Language Model Cascades
David Dohan, Winnie Xu, Aitor Lewkowycz, Jacob Austin, David Bieber,, Raphael Gontijo Lopes, Yuhuai Wu, Henryk Michalewski, Rif A. Saurous, Jascha, Sohl-dickstein, Kevin Murphy, Charles Sutton

TL;DR
This paper formalizes the concept of language model cascades, which are composed probabilistic programs that enhance few-shot learning by combining multiple models and techniques like control flow and inference strategies.
Contribution
It introduces a unified formal framework for various existing techniques such as scratchpads, verifiers, and tool use, viewing them as language model cascades.
Findings
Formalization of language model techniques as probabilistic programs
Unified perspective on diverse methods like chain of thought and tool use
Framework enables systematic design and analysis of model compositions
Abstract
Prompted models have demonstrated impressive few-shot learning abilities. Repeated interactions at test-time with a single model, or the composition of multiple models together, further expands capabilities. These compositions are probabilistic models, and may be expressed in the language of graphical models with random variables whose values are complex data types such as strings.

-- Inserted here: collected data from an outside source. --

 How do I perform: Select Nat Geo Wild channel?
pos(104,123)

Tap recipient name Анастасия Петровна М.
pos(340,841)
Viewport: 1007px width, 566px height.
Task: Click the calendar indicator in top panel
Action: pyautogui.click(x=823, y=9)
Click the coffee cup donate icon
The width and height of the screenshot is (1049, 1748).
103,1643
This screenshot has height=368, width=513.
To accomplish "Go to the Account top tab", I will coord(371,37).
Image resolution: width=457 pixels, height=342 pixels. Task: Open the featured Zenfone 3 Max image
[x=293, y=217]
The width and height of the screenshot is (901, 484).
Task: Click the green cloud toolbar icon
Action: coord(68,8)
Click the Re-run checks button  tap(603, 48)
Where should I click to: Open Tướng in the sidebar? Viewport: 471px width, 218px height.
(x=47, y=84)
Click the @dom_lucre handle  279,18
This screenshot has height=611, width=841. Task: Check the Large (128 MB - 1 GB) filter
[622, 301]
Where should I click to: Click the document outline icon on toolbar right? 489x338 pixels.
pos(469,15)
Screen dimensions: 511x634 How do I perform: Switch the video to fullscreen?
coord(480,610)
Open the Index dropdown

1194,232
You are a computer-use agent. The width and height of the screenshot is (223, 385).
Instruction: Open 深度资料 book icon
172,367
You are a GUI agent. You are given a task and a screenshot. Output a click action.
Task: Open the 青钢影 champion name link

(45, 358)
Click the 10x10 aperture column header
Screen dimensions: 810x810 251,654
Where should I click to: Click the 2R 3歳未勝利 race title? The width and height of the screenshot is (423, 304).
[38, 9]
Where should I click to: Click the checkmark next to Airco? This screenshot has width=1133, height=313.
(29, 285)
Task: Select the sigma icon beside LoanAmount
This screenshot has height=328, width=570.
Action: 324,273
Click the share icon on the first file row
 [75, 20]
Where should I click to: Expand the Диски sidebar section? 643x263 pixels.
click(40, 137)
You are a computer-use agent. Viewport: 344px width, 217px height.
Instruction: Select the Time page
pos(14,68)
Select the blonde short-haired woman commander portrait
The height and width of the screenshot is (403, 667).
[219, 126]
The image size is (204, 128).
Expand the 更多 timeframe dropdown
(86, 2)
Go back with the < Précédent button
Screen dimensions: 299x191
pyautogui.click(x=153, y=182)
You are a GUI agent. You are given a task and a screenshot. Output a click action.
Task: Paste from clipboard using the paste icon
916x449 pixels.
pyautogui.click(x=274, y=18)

Cases with control flow and dynamic structure require techniques from probabilistic programming, which allow implementing disparate model structures and inference strategies in a unified language. We formalize several existing techniques from this perspective, including scratchpads / chain of thought, verifiers, STaR, selection-inference, and tool use. We refer to the resulting programs as language model cascades.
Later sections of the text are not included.